What we’re reading (4/21)
“It’s Gotten Riskier To Be A Long-Term Investor” (New York Times). “Many people can ignore these shifts and hang on to their government bonds and bond funds. And those looking to lock in high yields may find occasional bargains, when Treasury yields jump close to 5 percent, as they did earlier this month. But everyone — even if not an investor — is being exposed to innumerable risks that may not be entirely appreciated.”
“Why It’s So Difficult For Robots To Make Your Nike Sneakers” (Wall Street Journal). “Nike’s effort was the boldest. The company aimed for large-scale automated production in under a decade, which it said would save on labor costs and allow it to deliver new models of shoes to Americans faster…The effort quickly ran into trouble. The robots struggled to handle the soft, squishy and stretchy parts that are integral to shoemaking. Shoe fabrics also expand and contract depending on the temperature, while in shoemaking no two soles are exactly alike. Human workers can adapt to such challenges, but it proved difficult for machines.”
“The Pepperoni Price Index” (Business Insider). “‘This happens every sort of downturn in the economy — there’s increased demand for premium frozen pizzas, high-priced frozen pizzas,’ said Craig Zawada, the chief visionary officer at Pros Holdings, a price optimization company. It’s a bit counterintuitive, he added, since you'd think consumers are more cost-conscious, but it's actually a trade that makes sense because ‘they’re replacing eating out to having a good frozen pizza at home.’”

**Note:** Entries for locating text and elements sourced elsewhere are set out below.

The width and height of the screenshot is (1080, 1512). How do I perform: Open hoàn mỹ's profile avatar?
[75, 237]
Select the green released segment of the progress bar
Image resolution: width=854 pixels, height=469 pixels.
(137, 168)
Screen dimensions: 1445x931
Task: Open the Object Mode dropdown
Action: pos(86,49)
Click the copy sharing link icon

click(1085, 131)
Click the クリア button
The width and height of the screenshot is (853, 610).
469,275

“Long-Run Effects Of Trade Wars” (David Baqee and Hannes Malmberg). “[This paper] shows that accounting for capital adjustment is critical when analyzing the long-run effects of trade wars on real wages and consumption. The reason is that trade wars increase the relative price between investment goods and labor by taxing imported investment goods and their inputs. This price shift depresses capital demand, shrinks the long-run capital stock, and pushes down consumption and real wages compared to scenarios when capital is fixed. We illustrate this mechanism by studying recent US tariffs using a dynamic quantitative trade model. When the capital stock is allowed to adjust, long-run consumption and wage responses are both larger and more negative. With capital adjustment, U.S. consumption can fall by 2.6%, compared to 0.6% when capital is held fixed, as in a static model. That is, capital stock adjustment emerges as a dominant driver of long-run outcomes, more important than the standard mechanisms from static trade models — terms-of-trade effects and misallocation of production across countries.”
“Pope Francis, First Latin American Pontiff Who Ministered With A Charming, Humble Style, Dies At 88” (Associated Press). “Pope Francis, history’s first Latin American pontiff who charmed the world with his humble style and concern for the poor but alienated conservatives with critiques of capitalism and climate change, died Monday. He was 88.”